Ask that question. Then stop talking.
The Person You're Really Navigating
Ping's sales team isn't in the room. You're navigating the agency's Ping administrator or identity architect — someone who has owned this implementation for years and whose professional credibility is tied to it. They may have built the federation architecture that the whole agency runs on. They're your best source of information about where the gap actually lives, and treating them as anything else is a mistake.
Treat them as the expert they are. Ask them directly where their current tooling covers AI agent governance. Not as a gotcha — as a genuine question. If they have an answer, you need to know it. If they don't, they'll tell you, and that's your opening.
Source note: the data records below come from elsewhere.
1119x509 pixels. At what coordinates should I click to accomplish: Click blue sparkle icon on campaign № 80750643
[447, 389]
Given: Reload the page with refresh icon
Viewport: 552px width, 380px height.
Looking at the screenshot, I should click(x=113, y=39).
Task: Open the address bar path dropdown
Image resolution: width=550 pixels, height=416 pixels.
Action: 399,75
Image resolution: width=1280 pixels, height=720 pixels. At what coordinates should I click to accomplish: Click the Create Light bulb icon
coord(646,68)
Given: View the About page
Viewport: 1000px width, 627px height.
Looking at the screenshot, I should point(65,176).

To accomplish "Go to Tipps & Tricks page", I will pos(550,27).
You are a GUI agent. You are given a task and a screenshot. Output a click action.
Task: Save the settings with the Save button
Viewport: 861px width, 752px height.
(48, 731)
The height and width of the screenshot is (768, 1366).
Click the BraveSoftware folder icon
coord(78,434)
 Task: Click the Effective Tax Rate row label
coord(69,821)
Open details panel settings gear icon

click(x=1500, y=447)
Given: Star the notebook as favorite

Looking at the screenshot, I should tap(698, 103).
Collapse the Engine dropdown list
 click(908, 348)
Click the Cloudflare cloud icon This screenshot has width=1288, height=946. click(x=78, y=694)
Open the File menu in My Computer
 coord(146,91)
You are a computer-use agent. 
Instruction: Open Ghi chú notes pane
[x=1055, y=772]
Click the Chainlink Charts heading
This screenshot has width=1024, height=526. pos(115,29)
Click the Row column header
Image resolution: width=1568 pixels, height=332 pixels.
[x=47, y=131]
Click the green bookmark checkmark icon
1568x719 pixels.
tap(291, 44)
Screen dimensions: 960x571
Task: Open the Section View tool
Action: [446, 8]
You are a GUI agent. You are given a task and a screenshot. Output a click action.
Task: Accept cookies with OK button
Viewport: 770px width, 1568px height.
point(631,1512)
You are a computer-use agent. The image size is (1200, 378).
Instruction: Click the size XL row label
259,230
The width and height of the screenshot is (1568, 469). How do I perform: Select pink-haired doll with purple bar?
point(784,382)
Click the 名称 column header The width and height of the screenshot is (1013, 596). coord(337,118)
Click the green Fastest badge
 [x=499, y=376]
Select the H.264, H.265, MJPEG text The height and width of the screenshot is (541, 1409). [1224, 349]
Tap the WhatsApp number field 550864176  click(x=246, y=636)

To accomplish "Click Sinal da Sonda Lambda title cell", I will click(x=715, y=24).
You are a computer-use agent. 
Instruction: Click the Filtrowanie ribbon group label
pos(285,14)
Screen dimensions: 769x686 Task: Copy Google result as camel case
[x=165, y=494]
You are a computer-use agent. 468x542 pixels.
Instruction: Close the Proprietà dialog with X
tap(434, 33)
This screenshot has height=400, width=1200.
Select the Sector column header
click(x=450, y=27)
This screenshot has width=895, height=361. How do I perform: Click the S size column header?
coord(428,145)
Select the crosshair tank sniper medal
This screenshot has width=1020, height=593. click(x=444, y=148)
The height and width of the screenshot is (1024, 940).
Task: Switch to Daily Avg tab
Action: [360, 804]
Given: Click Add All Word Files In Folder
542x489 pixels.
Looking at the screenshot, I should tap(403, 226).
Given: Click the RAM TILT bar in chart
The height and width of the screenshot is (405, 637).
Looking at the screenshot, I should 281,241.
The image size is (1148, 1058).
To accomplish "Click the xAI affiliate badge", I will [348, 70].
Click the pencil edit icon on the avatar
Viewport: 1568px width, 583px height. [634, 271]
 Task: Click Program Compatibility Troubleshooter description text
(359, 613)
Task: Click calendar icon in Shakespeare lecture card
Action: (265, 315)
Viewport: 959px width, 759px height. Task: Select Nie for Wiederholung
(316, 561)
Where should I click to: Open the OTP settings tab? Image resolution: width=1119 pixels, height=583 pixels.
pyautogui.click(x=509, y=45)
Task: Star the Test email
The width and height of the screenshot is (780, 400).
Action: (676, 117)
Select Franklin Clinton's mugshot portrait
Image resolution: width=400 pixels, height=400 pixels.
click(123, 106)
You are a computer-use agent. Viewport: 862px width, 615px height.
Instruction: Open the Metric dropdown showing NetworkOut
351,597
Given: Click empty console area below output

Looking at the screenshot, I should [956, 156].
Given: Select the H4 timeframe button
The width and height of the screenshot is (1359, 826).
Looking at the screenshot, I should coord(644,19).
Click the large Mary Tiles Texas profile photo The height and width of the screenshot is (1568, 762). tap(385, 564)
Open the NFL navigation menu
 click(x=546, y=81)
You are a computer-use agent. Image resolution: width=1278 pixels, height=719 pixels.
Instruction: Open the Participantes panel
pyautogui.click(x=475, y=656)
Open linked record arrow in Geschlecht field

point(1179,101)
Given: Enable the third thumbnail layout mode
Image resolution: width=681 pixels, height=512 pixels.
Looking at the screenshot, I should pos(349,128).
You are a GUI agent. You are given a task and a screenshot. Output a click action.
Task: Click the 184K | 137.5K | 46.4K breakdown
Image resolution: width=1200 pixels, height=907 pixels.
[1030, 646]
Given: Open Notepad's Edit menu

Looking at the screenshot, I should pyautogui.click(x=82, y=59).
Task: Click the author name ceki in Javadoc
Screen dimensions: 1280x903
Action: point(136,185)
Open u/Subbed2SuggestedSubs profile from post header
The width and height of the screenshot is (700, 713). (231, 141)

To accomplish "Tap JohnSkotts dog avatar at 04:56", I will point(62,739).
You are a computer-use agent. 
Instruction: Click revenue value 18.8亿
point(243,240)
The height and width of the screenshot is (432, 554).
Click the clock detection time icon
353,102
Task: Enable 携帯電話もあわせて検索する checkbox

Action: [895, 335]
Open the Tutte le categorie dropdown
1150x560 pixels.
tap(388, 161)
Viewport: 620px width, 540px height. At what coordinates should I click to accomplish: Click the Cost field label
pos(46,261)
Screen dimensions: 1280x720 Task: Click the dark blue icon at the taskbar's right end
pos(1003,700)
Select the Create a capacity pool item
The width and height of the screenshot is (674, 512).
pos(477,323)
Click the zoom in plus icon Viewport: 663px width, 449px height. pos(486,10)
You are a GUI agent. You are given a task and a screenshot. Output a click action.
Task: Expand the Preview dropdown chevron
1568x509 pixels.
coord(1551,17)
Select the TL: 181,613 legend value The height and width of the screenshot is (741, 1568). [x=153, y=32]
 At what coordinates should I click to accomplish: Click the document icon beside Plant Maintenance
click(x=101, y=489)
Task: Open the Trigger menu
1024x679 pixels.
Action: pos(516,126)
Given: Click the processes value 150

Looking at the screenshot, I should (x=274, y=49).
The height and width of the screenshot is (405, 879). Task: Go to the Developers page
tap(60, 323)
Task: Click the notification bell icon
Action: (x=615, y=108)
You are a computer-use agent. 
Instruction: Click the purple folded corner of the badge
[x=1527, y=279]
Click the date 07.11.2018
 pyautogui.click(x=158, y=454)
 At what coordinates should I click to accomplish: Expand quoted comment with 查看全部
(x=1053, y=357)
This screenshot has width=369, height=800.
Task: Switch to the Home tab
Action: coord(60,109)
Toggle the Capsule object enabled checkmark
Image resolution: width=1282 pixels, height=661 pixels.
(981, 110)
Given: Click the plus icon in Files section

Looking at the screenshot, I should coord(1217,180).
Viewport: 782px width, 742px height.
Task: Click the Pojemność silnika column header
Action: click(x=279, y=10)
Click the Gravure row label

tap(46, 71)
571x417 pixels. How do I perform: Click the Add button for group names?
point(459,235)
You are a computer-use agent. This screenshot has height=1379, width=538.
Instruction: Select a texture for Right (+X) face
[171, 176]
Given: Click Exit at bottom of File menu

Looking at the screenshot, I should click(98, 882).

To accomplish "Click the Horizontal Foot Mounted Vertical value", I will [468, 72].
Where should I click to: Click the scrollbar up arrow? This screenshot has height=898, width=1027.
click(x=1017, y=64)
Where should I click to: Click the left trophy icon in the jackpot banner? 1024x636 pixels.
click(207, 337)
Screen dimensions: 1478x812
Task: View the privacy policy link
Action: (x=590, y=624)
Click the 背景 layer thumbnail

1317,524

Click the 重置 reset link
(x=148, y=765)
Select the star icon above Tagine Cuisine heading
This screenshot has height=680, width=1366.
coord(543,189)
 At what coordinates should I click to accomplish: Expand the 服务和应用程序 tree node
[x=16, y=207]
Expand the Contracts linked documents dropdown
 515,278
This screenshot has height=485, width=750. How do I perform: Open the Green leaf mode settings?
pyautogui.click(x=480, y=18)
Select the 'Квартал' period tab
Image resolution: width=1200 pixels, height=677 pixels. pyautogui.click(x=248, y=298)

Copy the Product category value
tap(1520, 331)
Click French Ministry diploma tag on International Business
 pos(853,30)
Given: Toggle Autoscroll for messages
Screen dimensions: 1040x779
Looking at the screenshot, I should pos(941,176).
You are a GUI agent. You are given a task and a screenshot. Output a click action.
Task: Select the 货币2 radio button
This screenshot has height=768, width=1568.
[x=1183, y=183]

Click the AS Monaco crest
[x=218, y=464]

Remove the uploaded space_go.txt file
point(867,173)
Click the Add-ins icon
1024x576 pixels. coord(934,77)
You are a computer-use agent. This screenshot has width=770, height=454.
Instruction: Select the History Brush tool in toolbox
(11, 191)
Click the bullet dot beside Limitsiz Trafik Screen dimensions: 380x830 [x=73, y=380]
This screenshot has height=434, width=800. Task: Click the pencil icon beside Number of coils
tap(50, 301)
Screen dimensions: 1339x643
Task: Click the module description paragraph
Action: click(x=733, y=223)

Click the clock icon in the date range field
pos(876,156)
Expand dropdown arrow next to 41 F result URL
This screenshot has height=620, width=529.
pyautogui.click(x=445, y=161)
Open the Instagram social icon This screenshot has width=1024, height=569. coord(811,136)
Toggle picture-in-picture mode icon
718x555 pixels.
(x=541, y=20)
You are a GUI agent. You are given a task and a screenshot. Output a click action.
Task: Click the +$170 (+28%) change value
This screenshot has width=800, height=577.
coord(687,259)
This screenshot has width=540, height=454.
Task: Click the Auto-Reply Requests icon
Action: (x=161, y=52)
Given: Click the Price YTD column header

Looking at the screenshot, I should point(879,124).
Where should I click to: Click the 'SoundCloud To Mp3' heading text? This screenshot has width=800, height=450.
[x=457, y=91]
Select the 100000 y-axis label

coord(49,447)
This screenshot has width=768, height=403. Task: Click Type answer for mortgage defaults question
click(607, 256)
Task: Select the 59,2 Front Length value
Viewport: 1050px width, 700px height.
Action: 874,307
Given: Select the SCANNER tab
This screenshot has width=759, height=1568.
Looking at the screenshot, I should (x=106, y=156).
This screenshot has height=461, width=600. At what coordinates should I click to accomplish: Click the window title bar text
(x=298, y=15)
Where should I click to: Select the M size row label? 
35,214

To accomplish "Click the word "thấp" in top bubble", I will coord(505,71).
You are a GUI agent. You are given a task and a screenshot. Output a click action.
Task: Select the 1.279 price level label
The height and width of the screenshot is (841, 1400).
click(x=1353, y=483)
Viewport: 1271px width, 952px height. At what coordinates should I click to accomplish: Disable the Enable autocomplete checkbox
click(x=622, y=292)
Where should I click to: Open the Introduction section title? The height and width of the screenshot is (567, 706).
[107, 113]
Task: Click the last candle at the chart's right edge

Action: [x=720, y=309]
Be clear about your position: you're not here to replace what they built. You're here to extend coverage into a layer that didn't exist when they built it.
Do Not Say This
"Ping is outdated." Never. Not in those words, not in any words that mean the same thing. The agency has a decade or more of successful deployments and an identity architect who built their career on them. You will not win by making either of them feel like they made a mistake.
"Okta can replace your Ping deployment." That's not the conversation, not the deal, and probably not true in the near term for a large federal implementation. Don't go there.
Overclaiming Okta's NHI governance capabilities in federal environments.
Okta's non-human identity governance capabilities are evolving rapidly. Confirm current GA status with your SE before citing specific features in a federal context — positioning roadmap items as available today will get you caught, and it will cost you the relationship with the identity architect you need on your side.
One Thing to Say
When the IT director says "we already have Ping for identity," say this:
"Ping handles the human identity layer well — that's not the question. The question is what's governing the non-human layer being added on top of it, and whether that audit trail holds up when your CISO asks about it."
Say it once. Let it land.
Where Okta Wins
Forget "more modern." The actual win is the governance layer Ping was never designed to provide.
Okta Identity Governance gives federal agencies unified policy enforcement across human and non-human identities — one place to define what an AI agent is allowed to access, enforce least-privilege at runtime, and generate the audit trail that compliance-driven environments require as AI automation scales. That's a different capability category than federation, and it sits on top of Ping's human identity layer rather than replacing it. These are the identities Ping was never asked to govern.
In federal environments where AI agent deployments are accelerating faster than governance frameworks can follow, that distinction is becoming a procurement conversation. The agencies that recognize it earliest are the ones where this deal gets traction.
⚠️ Confirm Okta Identity Governance's specific federal-environment capabilities and FedRAMP authorization status with your SE before positioning in a proposal or RFI response.
The Policy Signal
OMB M-22-09 (Federal Zero Trust Strategy, January 2022) requires agencies to treat all identities — including service accounts and non-human workloads — as subjects requiring governance under a zero trust architecture. CISA's Zero Trust Maturity Model v2.0 (2023) extends this explicitly into the identity pillar, creating a compliance driver for non-human identity governance that Ping's legacy architecture was not designed to satisfy.
Federal mandates, not competitive positioning. Use them as the frame for the conversation.
⚠️ Cite specific OMB and CISA document sections — verify current guidance versions and any superseding memoranda before use in a federal proposal or briefing.
Last revised: May 25, 2026. Preview card — all FedRAMP authorizations, product GA claims, and regulatory citations require verification against primary sources before production use.